* _Work required_:
Restate, word for word, the lines from the opening line of the data through the line containing "This screenshot has height=1561, width=2380.", both included, and nothing else.
BEGIN
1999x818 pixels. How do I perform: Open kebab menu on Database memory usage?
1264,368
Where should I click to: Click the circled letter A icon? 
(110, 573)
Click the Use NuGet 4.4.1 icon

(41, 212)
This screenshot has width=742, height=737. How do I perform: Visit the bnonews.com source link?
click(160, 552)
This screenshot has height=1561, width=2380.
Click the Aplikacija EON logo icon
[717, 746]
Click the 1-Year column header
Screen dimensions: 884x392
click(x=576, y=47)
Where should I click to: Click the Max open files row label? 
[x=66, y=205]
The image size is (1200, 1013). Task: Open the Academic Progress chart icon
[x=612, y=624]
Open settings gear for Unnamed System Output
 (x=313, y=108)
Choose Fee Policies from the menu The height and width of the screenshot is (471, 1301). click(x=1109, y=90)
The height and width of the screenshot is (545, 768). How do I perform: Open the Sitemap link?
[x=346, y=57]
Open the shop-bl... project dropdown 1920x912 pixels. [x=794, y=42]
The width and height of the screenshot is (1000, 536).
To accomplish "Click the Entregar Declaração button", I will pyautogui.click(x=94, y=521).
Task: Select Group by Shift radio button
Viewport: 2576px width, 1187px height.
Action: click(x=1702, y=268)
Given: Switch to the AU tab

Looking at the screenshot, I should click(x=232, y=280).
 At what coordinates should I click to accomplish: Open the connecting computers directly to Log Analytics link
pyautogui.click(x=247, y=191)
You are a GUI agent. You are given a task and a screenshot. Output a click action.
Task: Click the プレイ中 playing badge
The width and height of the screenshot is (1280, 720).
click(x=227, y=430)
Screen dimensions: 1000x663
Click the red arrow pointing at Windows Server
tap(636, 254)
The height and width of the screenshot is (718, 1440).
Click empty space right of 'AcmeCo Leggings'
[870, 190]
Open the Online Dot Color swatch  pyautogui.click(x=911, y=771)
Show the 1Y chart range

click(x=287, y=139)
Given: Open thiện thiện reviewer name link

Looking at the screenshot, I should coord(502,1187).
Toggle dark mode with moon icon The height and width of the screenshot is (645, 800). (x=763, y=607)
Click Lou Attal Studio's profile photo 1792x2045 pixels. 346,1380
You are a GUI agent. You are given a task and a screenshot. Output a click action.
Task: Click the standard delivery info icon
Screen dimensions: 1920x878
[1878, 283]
END
* _Response for this exercise_:
1999x818 pixels. How do I perform: Open kebab menu on Database memory usage?
1264,368
Where should I click to: Click the circled letter A icon? 
(110, 573)
Click the Use NuGet 4.4.1 icon

(41, 212)
This screenshot has width=742, height=737. How do I perform: Visit the bnonews.com source link?
click(160, 552)
This screenshot has height=1561, width=2380.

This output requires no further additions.